(PROVIDED MATERIAL)
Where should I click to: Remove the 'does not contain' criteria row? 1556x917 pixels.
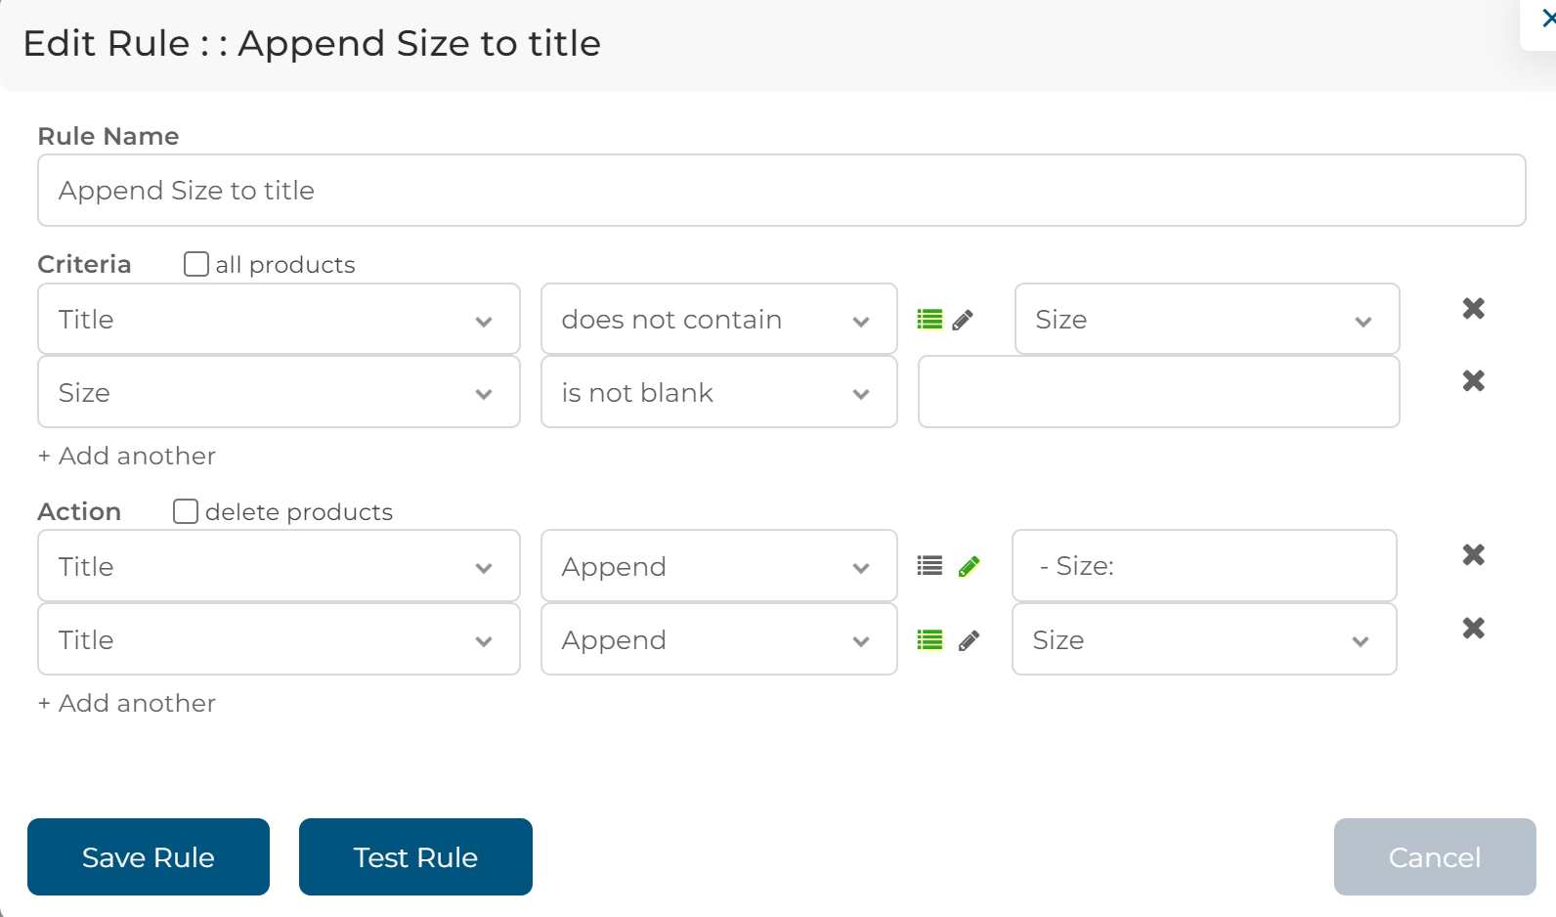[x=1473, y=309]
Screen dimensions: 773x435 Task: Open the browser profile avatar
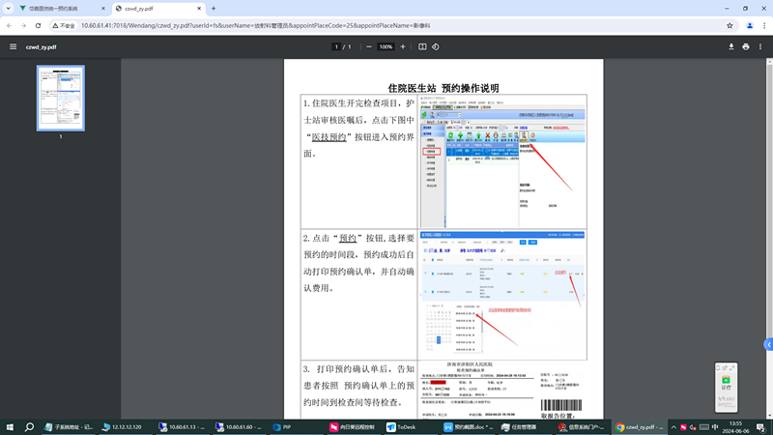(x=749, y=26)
(End PROVIDED MATERIAL)
(PROVIDED MATERIAL)
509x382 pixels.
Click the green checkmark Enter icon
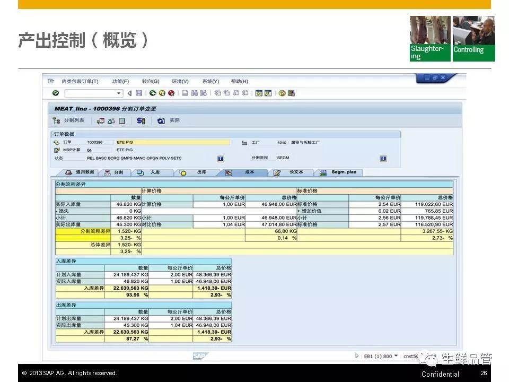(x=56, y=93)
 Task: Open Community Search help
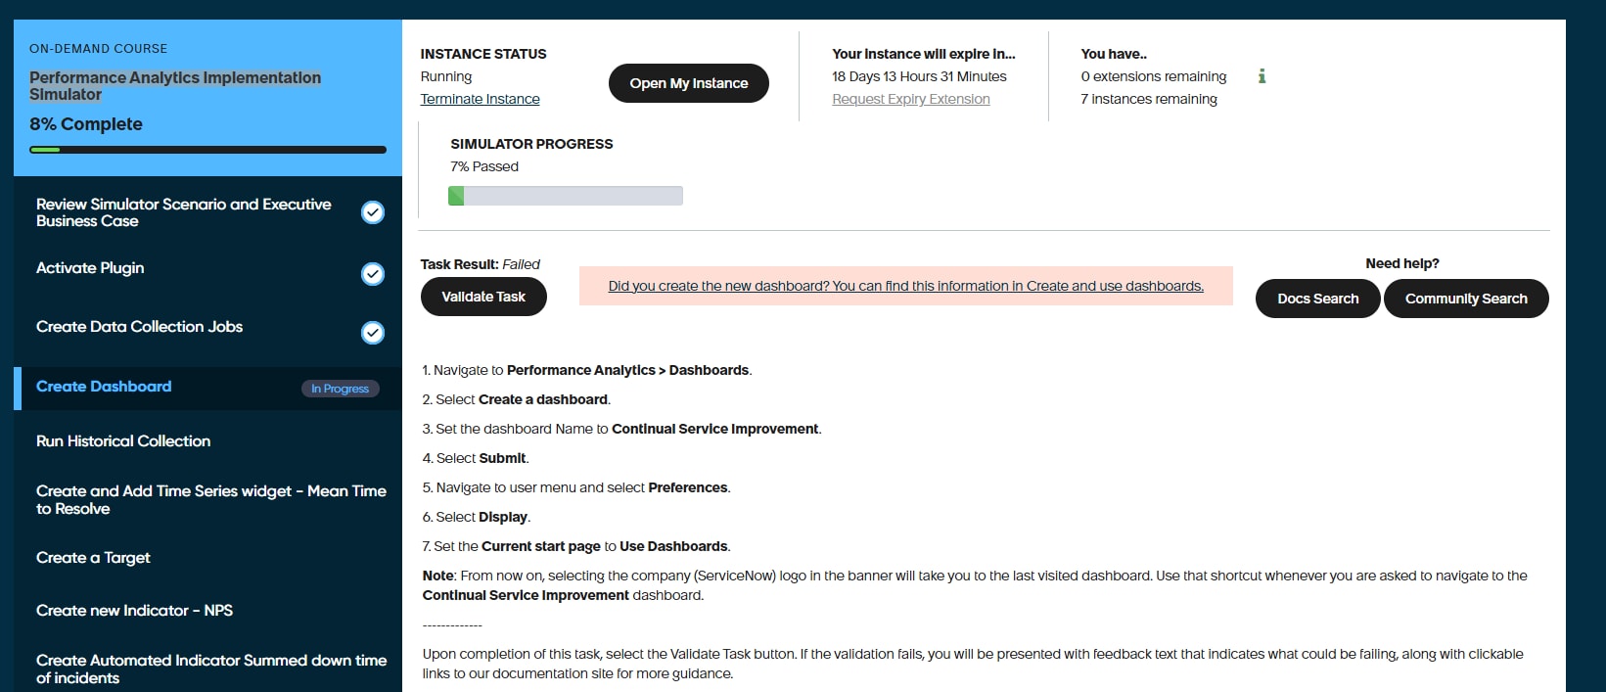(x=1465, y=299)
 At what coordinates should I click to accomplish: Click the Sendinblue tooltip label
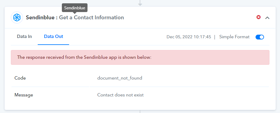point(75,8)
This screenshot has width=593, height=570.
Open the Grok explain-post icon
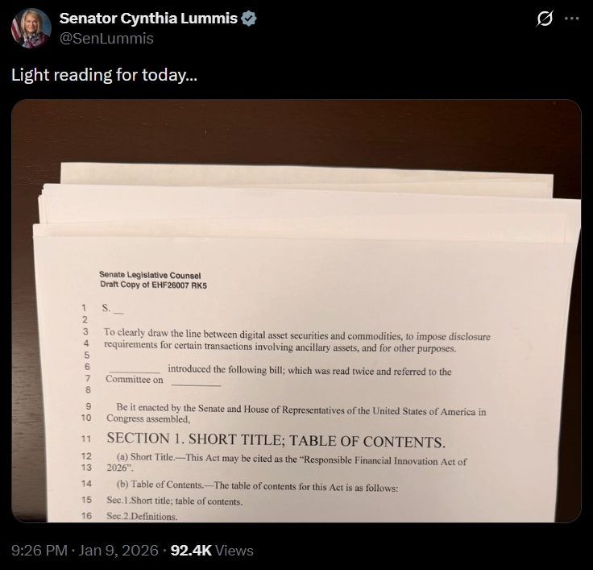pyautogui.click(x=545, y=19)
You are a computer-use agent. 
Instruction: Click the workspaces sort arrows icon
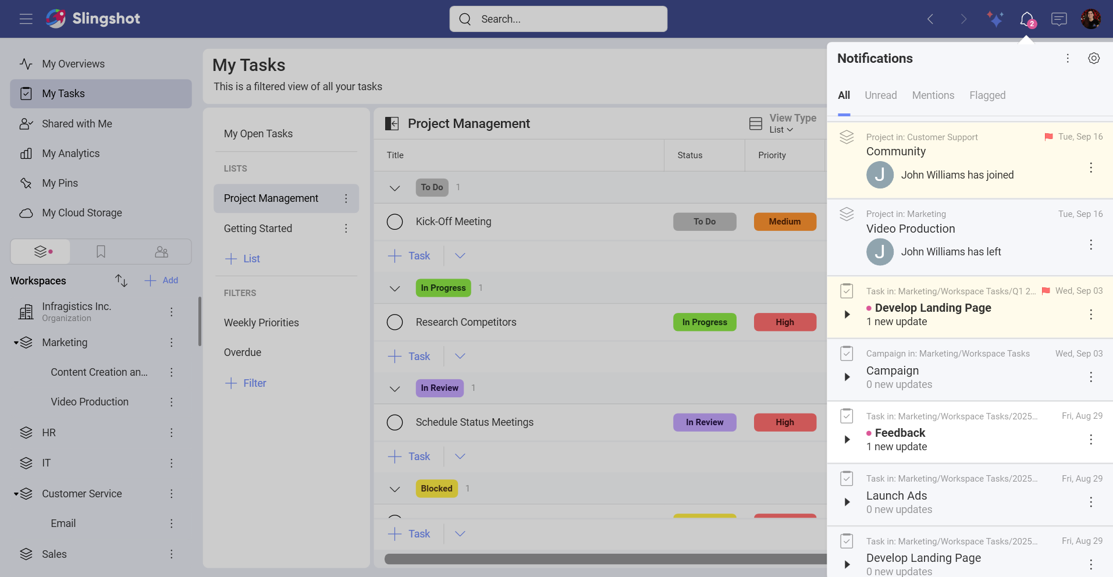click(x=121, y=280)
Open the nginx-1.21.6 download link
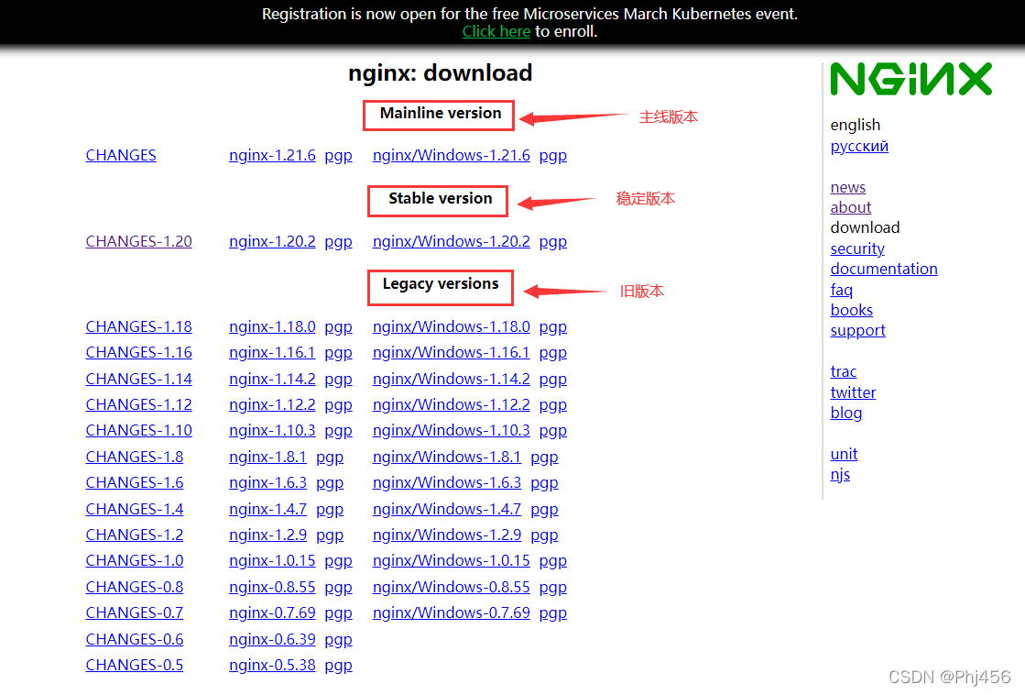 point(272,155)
(End PROVIDED MATERIAL)
(PROVIDED MATERIAL)
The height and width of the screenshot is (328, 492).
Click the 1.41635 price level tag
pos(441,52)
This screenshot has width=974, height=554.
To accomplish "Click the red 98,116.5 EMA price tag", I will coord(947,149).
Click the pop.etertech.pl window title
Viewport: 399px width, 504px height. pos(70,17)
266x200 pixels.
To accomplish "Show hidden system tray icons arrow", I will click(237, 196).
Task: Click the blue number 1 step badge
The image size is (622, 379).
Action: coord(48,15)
(End PROVIDED MATERIAL)
*YOUR INSTRUCTIONS*. Look for the word "This" in the listing above, and copy every line where you find it.

*TASK SOLUTION*.
This screenshot has width=593, height=570.
This screenshot has width=974, height=554.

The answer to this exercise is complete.